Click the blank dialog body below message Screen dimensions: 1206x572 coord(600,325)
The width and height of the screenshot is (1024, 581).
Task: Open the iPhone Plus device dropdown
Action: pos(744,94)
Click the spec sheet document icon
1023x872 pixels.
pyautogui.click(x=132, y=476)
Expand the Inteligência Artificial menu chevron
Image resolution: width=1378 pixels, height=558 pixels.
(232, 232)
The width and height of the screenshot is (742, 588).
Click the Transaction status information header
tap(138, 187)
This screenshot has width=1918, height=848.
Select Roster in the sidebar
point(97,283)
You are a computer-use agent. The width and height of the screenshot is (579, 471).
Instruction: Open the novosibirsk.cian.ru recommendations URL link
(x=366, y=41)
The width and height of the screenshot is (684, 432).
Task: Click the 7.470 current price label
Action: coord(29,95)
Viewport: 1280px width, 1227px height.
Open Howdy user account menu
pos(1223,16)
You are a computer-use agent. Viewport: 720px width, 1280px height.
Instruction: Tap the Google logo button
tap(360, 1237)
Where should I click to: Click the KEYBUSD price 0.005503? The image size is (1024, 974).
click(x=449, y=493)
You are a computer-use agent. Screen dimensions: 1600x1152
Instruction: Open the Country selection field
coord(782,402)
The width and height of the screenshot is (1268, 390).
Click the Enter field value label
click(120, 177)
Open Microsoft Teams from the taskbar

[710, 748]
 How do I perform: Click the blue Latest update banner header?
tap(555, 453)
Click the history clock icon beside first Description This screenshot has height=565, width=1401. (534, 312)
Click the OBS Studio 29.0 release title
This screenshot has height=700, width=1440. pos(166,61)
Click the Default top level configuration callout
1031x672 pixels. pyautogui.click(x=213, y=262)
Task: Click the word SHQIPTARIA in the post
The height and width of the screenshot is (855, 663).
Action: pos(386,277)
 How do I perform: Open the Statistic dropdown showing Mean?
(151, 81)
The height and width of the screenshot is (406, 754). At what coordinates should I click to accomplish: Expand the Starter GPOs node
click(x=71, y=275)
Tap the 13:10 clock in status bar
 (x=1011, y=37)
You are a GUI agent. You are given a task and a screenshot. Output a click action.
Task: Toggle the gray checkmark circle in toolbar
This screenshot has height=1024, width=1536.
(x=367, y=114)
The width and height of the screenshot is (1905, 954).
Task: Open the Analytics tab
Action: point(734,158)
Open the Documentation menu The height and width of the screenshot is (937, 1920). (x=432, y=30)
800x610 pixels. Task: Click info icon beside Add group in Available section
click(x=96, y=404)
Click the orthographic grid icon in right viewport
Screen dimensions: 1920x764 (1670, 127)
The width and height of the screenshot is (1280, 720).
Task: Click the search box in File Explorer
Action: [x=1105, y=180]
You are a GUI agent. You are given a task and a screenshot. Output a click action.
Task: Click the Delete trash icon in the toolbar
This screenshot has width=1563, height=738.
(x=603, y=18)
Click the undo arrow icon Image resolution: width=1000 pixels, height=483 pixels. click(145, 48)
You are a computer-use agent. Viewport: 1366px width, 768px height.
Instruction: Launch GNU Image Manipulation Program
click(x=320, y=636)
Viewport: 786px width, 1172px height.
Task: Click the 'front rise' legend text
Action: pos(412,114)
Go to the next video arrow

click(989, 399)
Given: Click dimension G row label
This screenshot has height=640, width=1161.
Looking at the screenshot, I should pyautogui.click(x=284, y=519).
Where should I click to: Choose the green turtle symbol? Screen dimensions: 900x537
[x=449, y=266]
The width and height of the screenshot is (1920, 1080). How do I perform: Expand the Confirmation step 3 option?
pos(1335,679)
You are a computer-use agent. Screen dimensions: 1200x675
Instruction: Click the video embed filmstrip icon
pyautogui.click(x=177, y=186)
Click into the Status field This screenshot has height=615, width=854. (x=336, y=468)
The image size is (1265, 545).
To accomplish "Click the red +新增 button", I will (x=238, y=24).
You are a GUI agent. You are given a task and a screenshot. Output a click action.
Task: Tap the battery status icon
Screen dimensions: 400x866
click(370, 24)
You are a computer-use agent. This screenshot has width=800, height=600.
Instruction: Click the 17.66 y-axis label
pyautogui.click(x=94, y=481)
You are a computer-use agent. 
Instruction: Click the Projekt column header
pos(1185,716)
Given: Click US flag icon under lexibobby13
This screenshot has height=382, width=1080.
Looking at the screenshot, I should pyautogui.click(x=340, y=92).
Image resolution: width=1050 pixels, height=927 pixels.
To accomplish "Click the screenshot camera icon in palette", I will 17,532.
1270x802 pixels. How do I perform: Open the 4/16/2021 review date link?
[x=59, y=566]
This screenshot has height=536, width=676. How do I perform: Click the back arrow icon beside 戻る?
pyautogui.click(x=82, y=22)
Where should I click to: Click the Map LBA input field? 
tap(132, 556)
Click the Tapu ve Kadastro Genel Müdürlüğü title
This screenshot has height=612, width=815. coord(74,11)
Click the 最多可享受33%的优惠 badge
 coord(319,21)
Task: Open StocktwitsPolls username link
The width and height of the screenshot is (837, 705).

========================================================================

**WORK TO COMPLETE:** Only lines holding the word "agent" are wanted; copy each one from the listing.

**SOLUTION FOR THIS EXERCISE:**
You are a computer-use agent. The width and height of the screenshot is (579, 471).
You are a computer-use agent. Viewport: 720px width, 1280px height.
You are a computer-use agent. Screen dimensions: 1600x1152
You are a GUI agent. You are given a task and a screenshot. Output a click action.
You are a GUI agent. You are given a task and a screenshot. Output a click action.
You are a computer-use agent. Viewport: 1366px width, 768px height.
You are a computer-use agent. Screen dimensions: 1200x675
You are a GUI agent. You are given a task and a screenshot. Output a click action.
You are a computer-use agent. This screenshot has width=800, height=600.
You are a computer-use agent. 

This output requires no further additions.